Schriftliche Aufgabe A.
Beantworte anhand des Textes über den Tarifstreit im öffentlichen Dienst Berlins diese Fragen:
(i) Wer solidarisiert sich mit den Beschäftigten?
(ii) Wie viele Personalräte haben gestern protestiert?
(iii) Was hat der Senat nach Wochen immer noch nicht vorgelegt?
Schriftliche Aufgabe B. Schreibe den Text über den Tarifstreit im öffentlichen Dienst Berlins im Anschluss an seinen letzten Satz weiter.

Auszug zum Lesen.
Die Kolleginnen und Kollegen im öffentlichen Dienst Berlins fordern nach Jahren des Lohnverzichts mehr Geld. Mit Warnstreiks und Protesten wollen sie die Blockadehaltung des Senates brechen. Mehrere LINKE-Gliederungen solidarisieren sich mit ihnen.
Unter dem Motto „Wir lassen uns nicht ausquetschen wie Zitronen« haben gestern 700 Personalräte der Berliner Landesverwaltung gegen die harte Haltung des SPD-LINKE-Senates im Tarifstreit im öffentlichen Dienst protestiert.
Wütend sind die Kolleginnen und Kollegen vor allem, weil der Senat nach Wochen immer noch kein verhandlungsfähiges Angebot vorgelegt hat.

[Rohe Datensätze]

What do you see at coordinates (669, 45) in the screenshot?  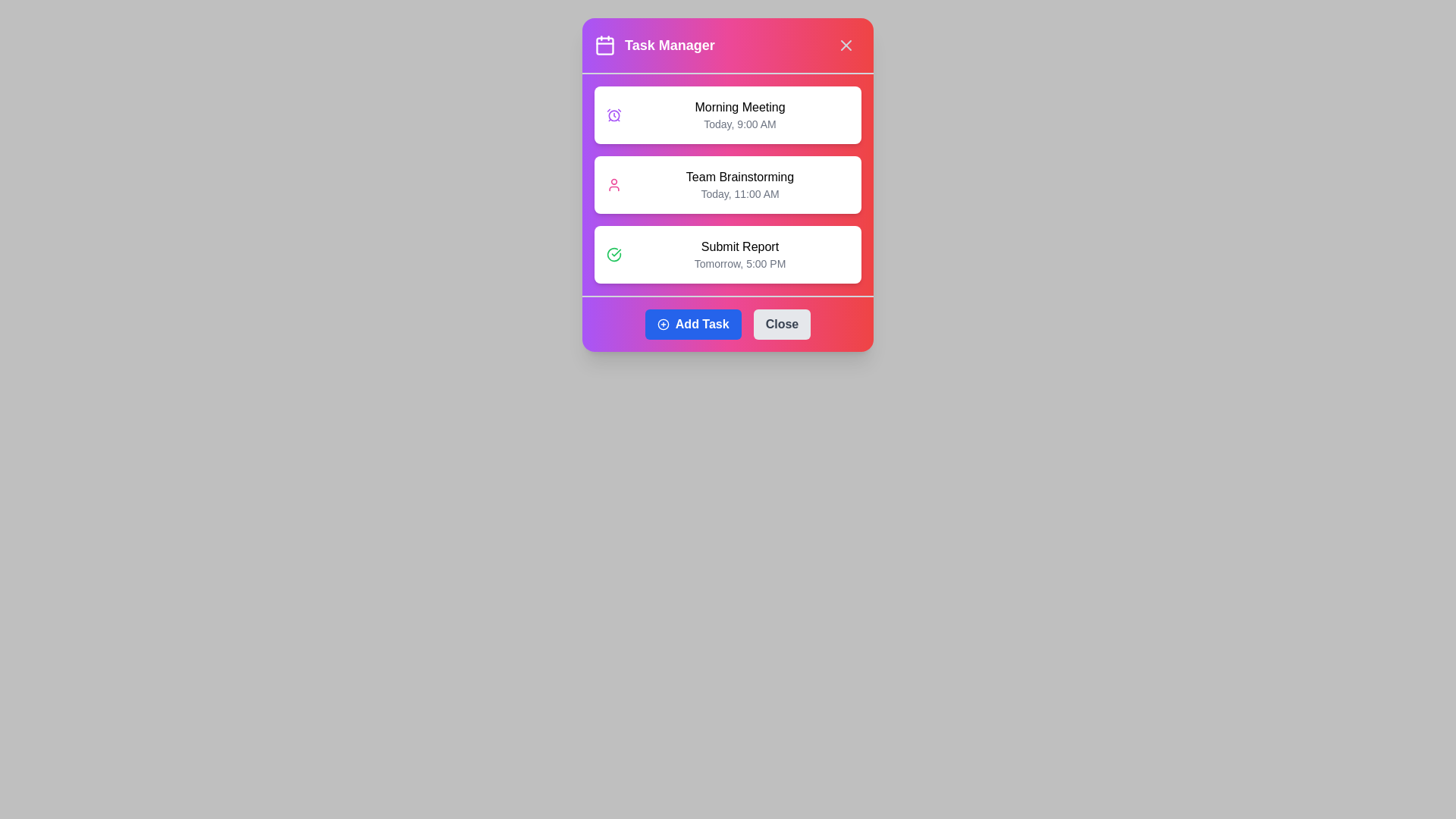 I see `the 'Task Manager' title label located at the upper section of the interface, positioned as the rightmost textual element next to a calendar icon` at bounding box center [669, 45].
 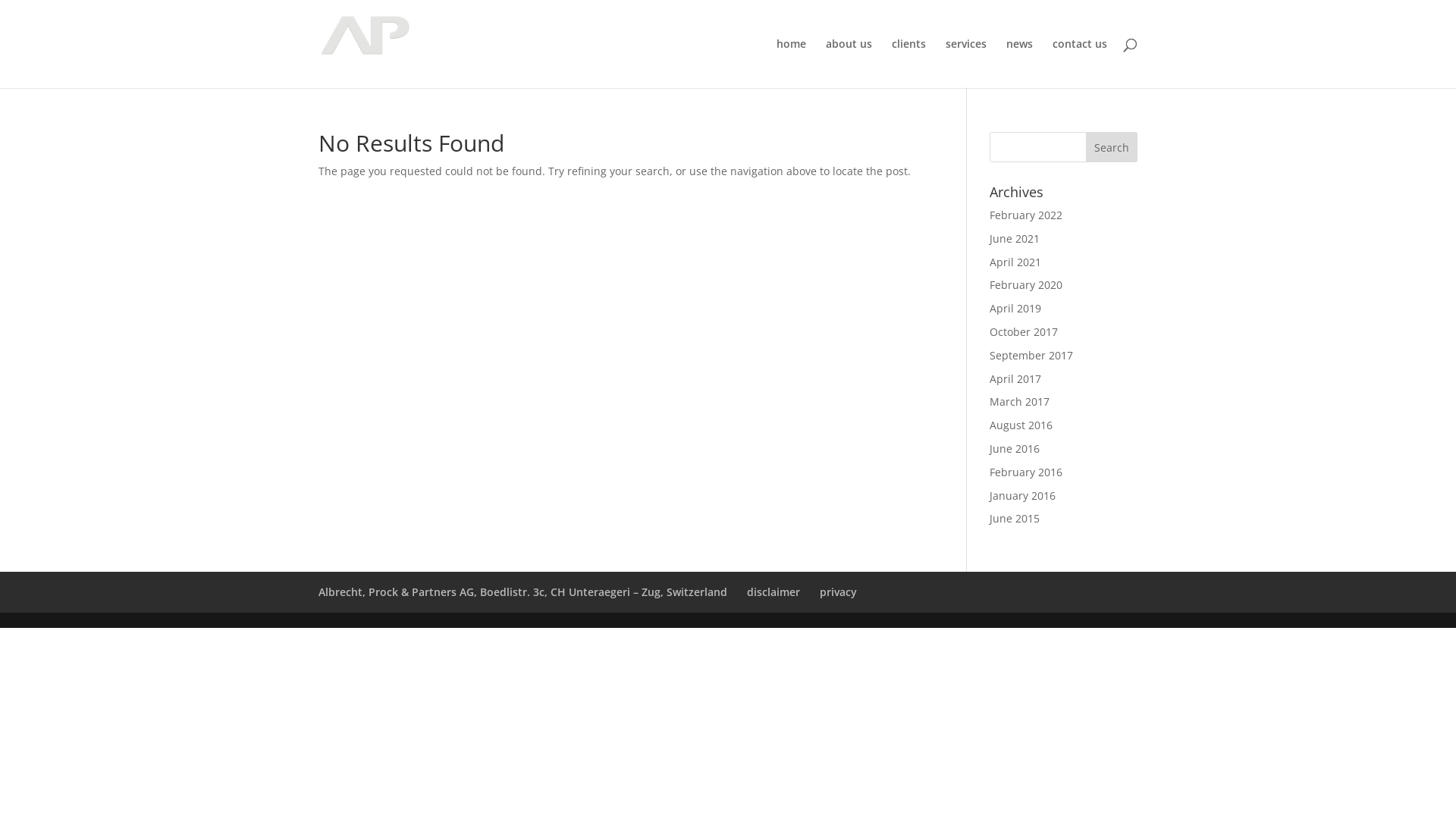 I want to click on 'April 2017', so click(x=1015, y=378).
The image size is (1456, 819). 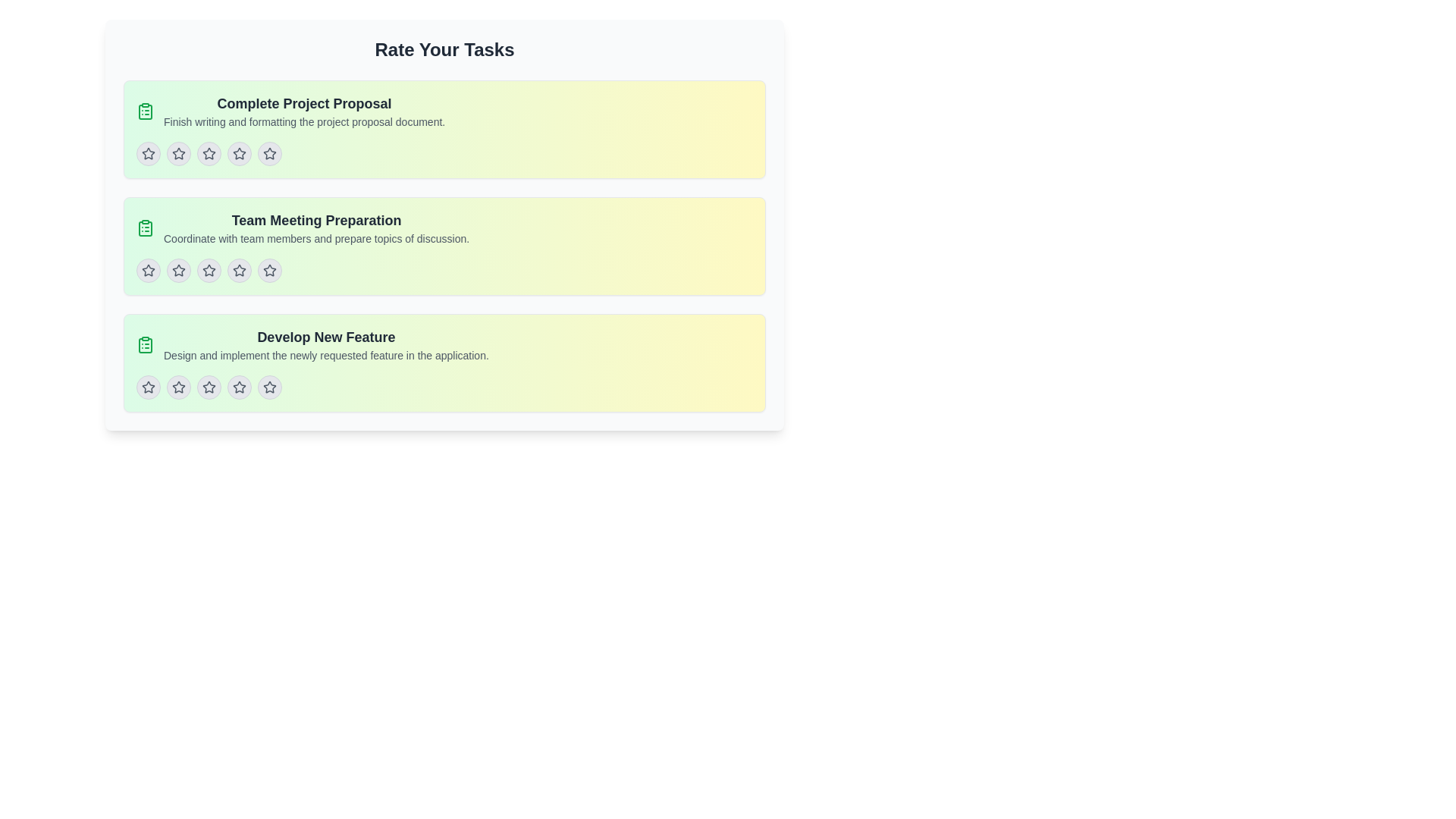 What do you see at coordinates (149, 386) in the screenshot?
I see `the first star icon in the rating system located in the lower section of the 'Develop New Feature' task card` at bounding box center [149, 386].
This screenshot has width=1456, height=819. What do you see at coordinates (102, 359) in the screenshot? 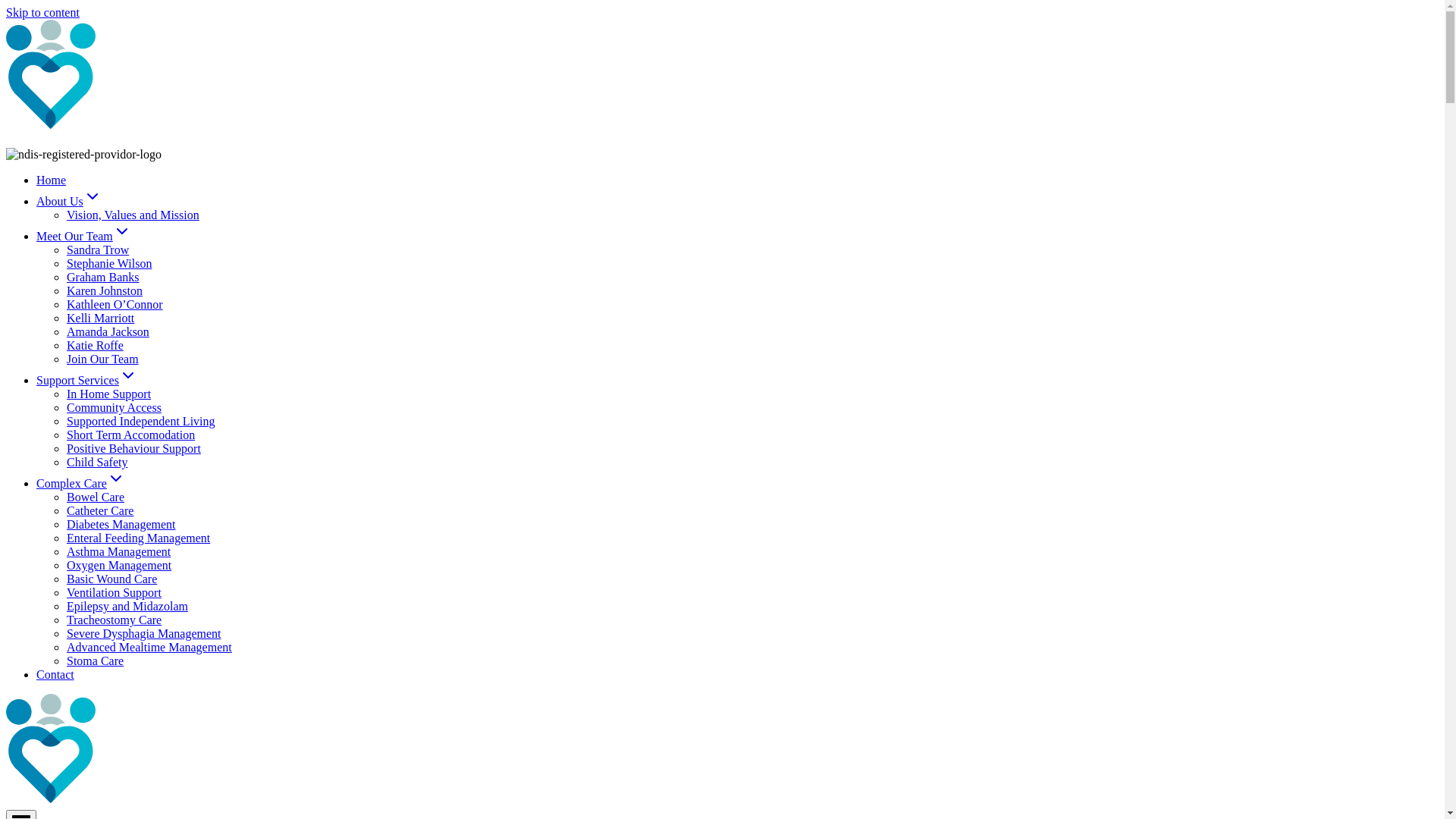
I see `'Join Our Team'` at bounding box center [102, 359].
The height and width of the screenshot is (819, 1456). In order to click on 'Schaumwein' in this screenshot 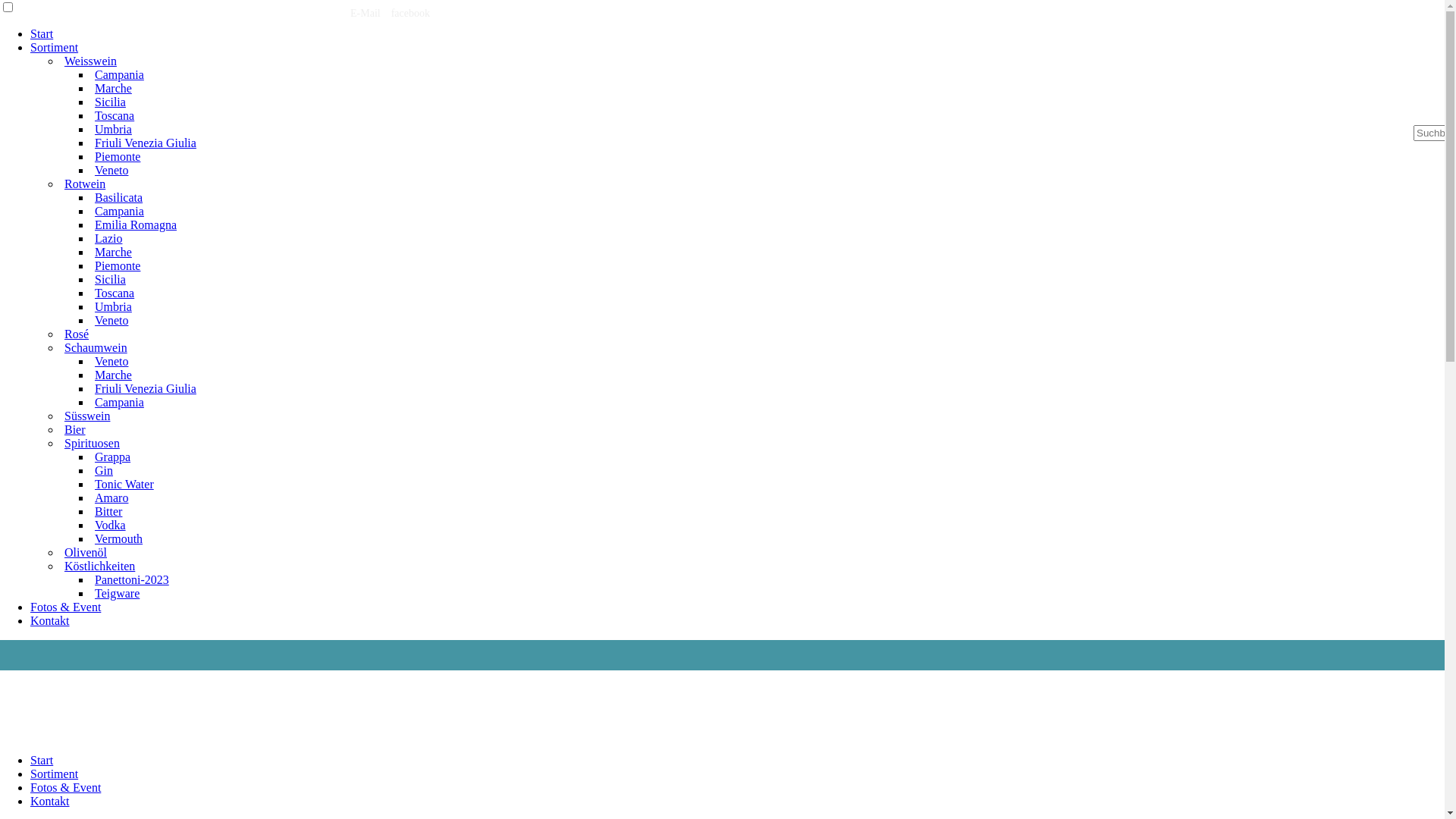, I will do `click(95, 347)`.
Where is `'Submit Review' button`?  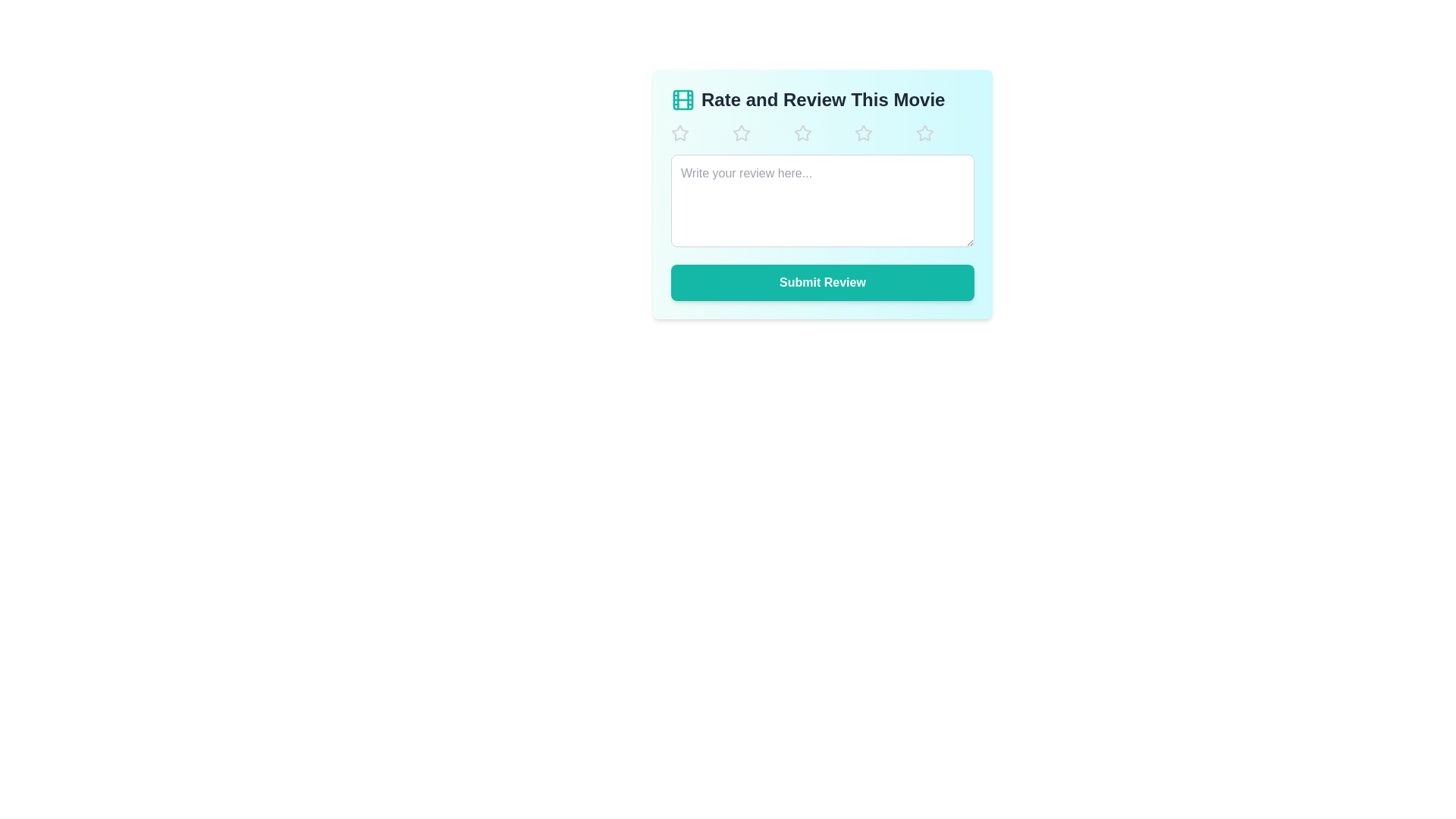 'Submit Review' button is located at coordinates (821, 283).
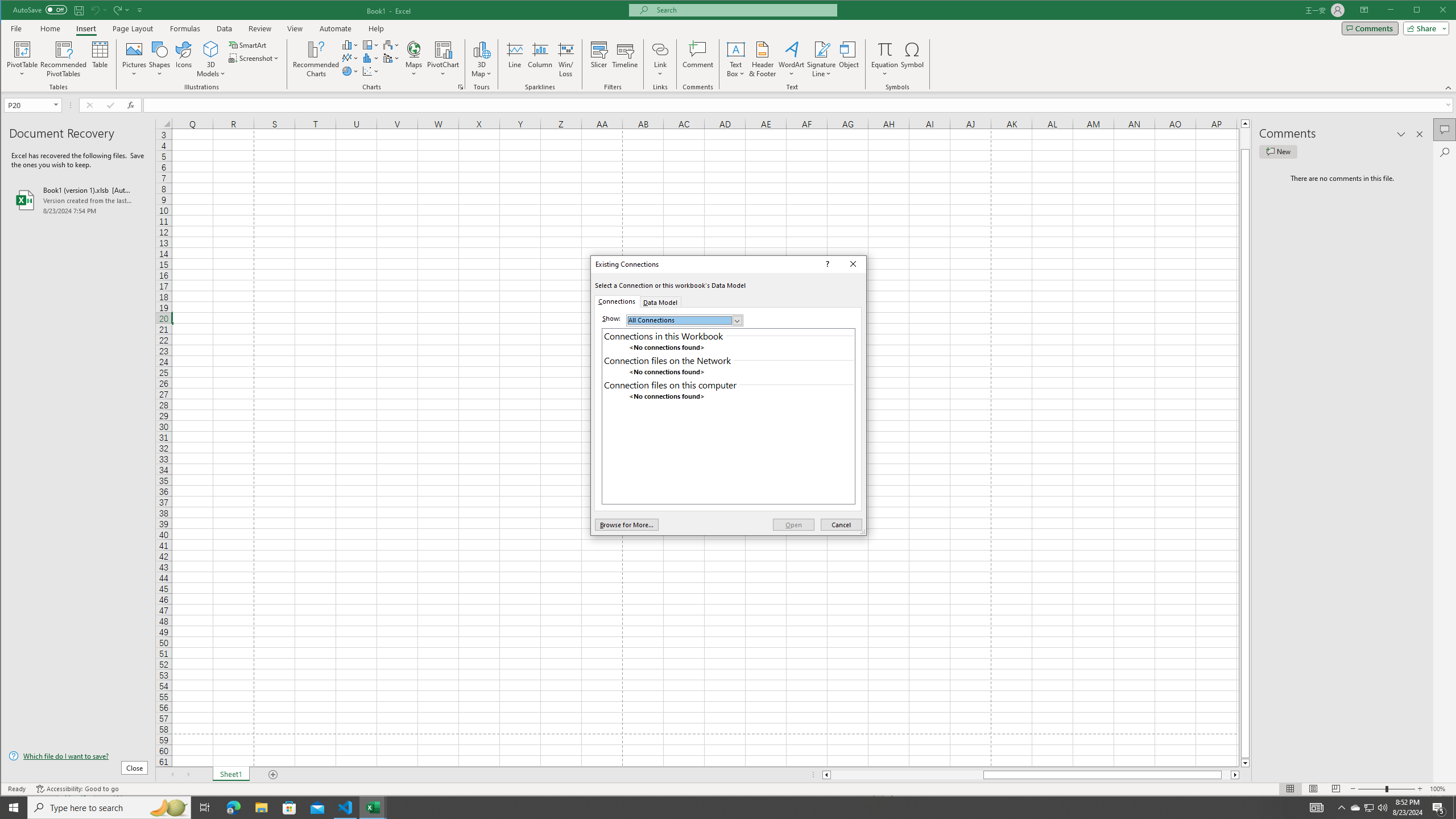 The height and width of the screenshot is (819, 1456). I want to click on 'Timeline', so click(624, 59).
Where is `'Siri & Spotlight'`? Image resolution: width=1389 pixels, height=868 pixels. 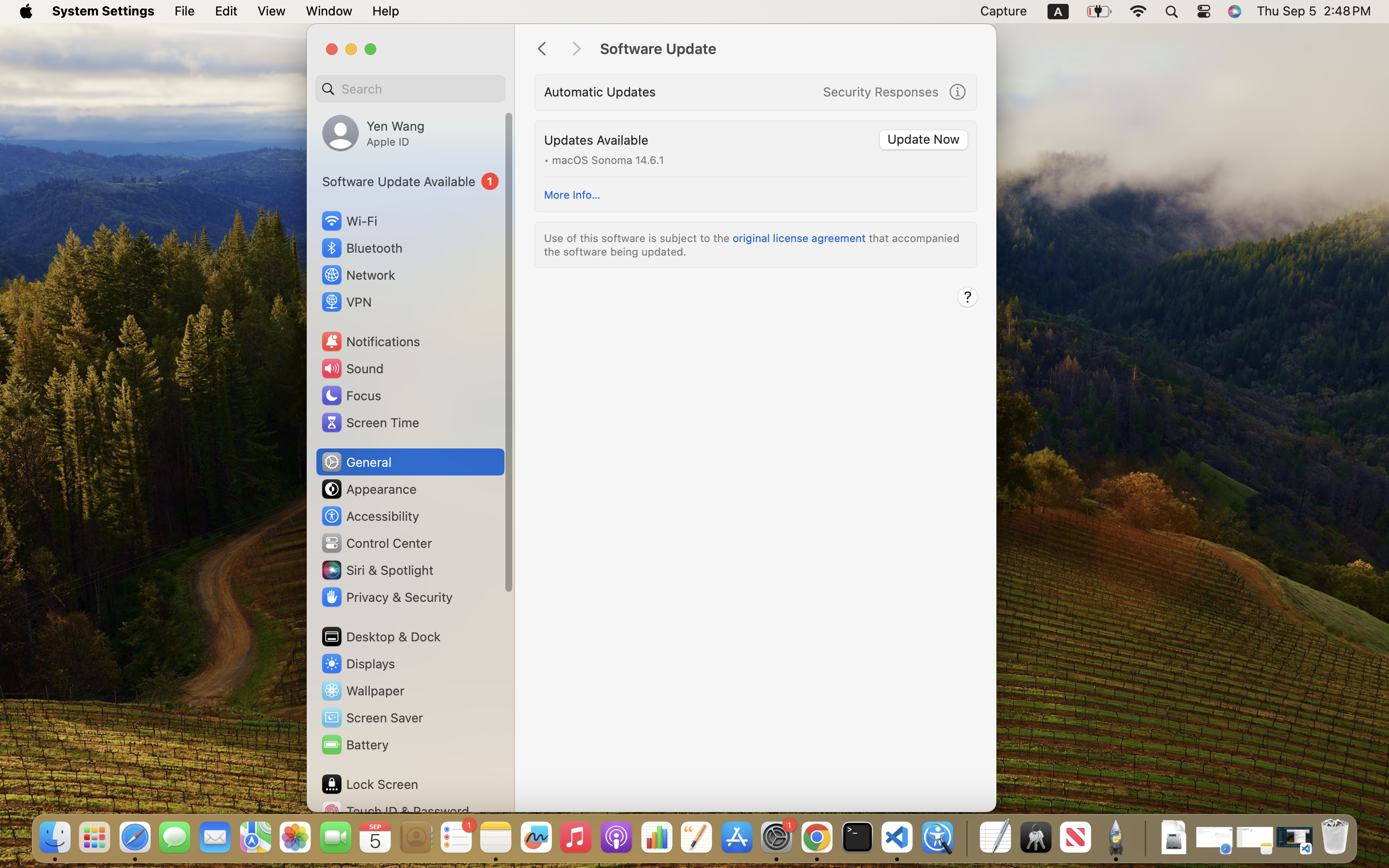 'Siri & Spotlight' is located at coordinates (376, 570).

Antwort zur Aufgabe A.
(i) Mehrere LINKE-Gliederungen.
(ii) 700 Personalräte der Berliner Landesverwaltung.
(iii) Ein verhandlungsfähiges Angebot.

Antwort zur Aufgabe B.
Seit 2003 sind die realen Einkommen im öffentlichen Dienst Berlins zwischen 14 und 18 Prozent gesunken. Die untersten Einkommensgruppen sind laut der Dienstleistungsgewerkschaft ver.di „mittlerweile auf Hartz-IV-Niveau.«
Landesbedienstete sollen weiter verzichten
Daran ist vor allem der Senat schuld, der vor vier Jahren aus dem Arbeitgeberverband „Tarifgemeinschaft deutscher Länder« ausgetreten ist, um Kürzungen durchzusetzen. Das ist ihm auch gelungen: Seit Mitte 2003 gilt im öffentlichen Dienst Berlins ein Sondertarifvertrag mit einer Kürzung der Löhne und Gehälter um 8 bis 12 Prozent bei entsprechend reduzierter Arbeitszeit. Damit sind Berlins Landesbedienstete abgekoppelt von der Einkommensentwicklung in anderen Bundesländern.
Bisher bleibt die Landesregierung dabei, das Bundestarifrecht nicht zu übernehmen. Weiterhin sollen die Kolleginnen und Kollegen im öffentlichen Dienst zur Kasse gebeten werden, um die Schulden Berlins abzutragen.
Daran ändert auch ein kürzlich unterbreiteter Vorschlag der LINKEN-Fraktionsvorsitzenden Carola Blums nichts. Er läuft lediglich auf etwas weniger Verzicht hinaus.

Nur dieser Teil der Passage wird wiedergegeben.